There was also strong opposition from environmental groups and the First Nations. Although their agendas overlapped on environmental protection and land preservation, the two groups did have opposing objectives. Some environmental groups wanted the project shelved altogether, whereas the First Nations wanted to share in the economic benefits with suitable protections for their lands.

The straw that broke the camel’s back came in September 2016 when the federal government granted environmental approval, but attached 190 conditions that would require the advanced project to be re-engineered and relocated to meet new onerous environmental requirements. The Pacific Northwest partners went back to the drawing board and even considered moving the liquefaction facility to another island and sourcing power from an hydroelectric plant rather than self-generate from gas. By July 2017, the partnership announced that it was pulling the plug on Pacific Northwest LNG and began looking for buyers for its Montney acreage.

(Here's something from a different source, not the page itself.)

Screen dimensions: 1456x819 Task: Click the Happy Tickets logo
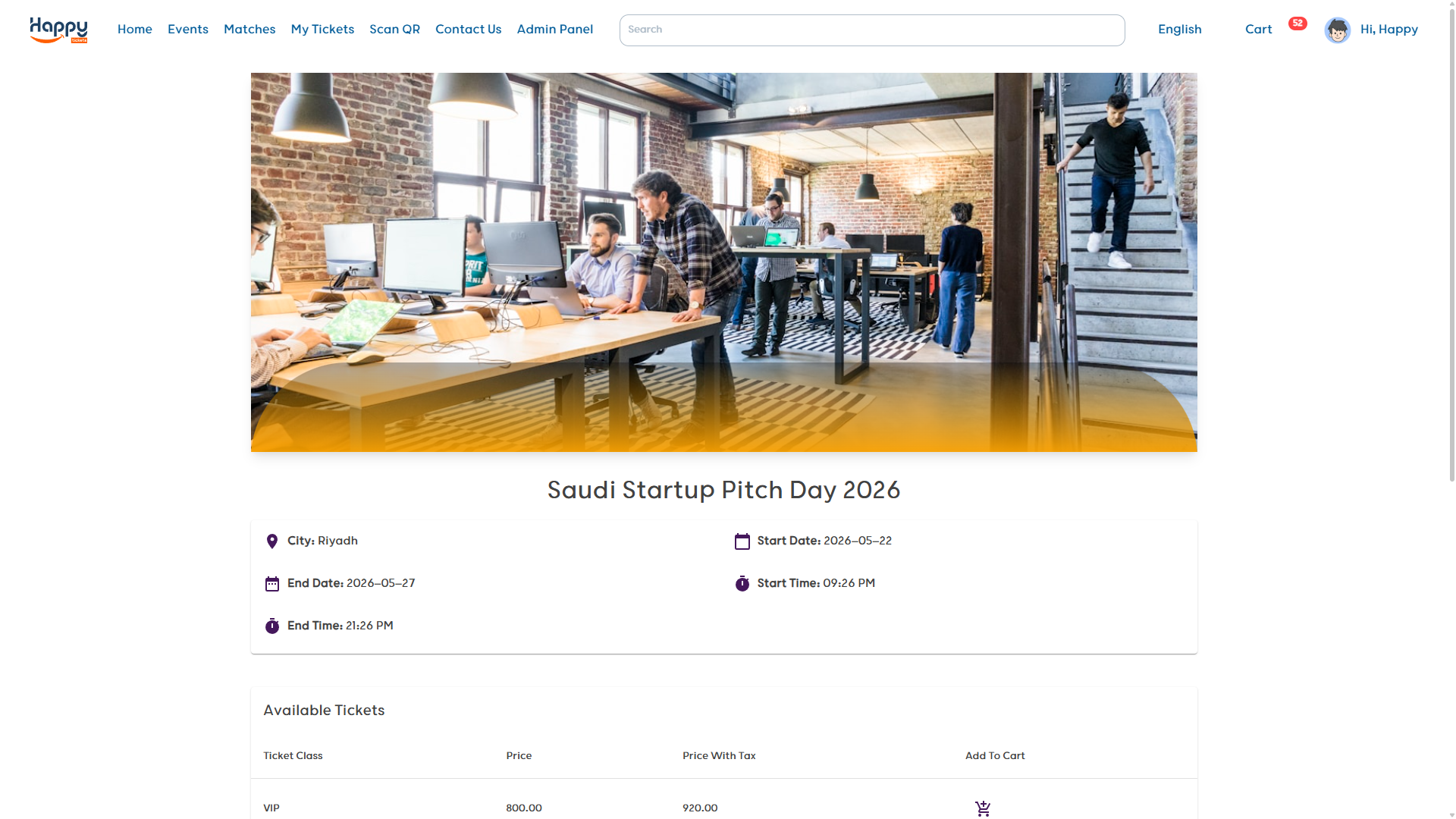pos(58,30)
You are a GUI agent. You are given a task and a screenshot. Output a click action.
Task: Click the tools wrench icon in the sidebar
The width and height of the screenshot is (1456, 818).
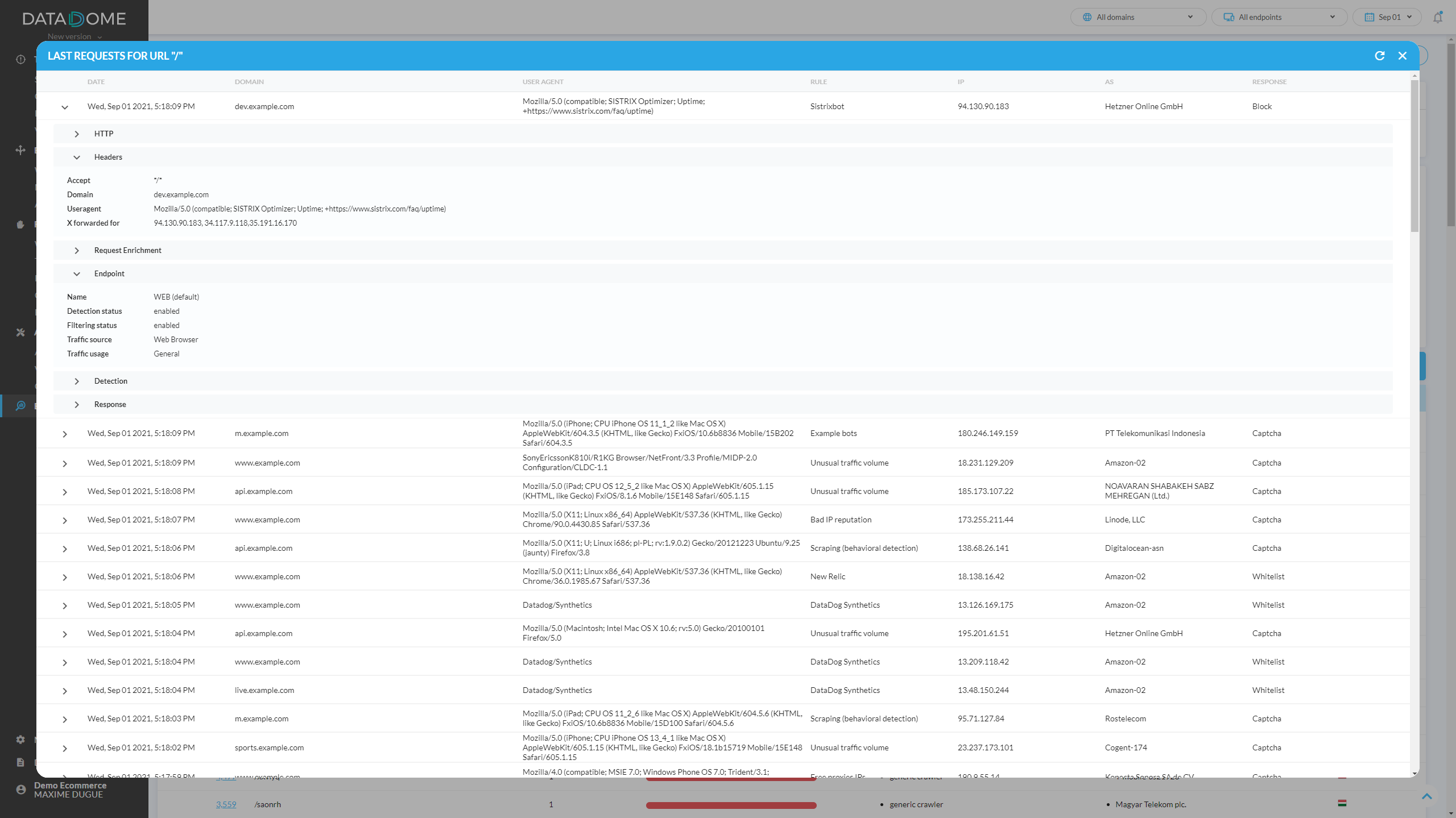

Pacific Northwest LNG had become too expensive and uncompetitive compared to US Gulf Coast LNG projects. While Pacific Northwest was struggling to progress things along, the US had clearly overtaken Canada on LNG exports and were able to do things more cheaply. The US had extensive pipeline infrastructure to carry gas to the coast for export, existing LNG import terminals which could be flipped for exports by adding liquefaction facilities and moved quickly on the regulatory front to give companies and investors certainty on their LNG projects.

Cost stack for pre-FID LNG projects delivered to Asia
Source: Wood Mackenzie
Petronas took a brave step in opening up a new LNG industry in Canada, a developed country it thought would be business friendly with the protection of the law. Clearly the advent of LNG overwhelmed Canada and it was not yet ready to handle such complex projects. Petronas was the unlucky company that found itself in the wrong place at the wrong time.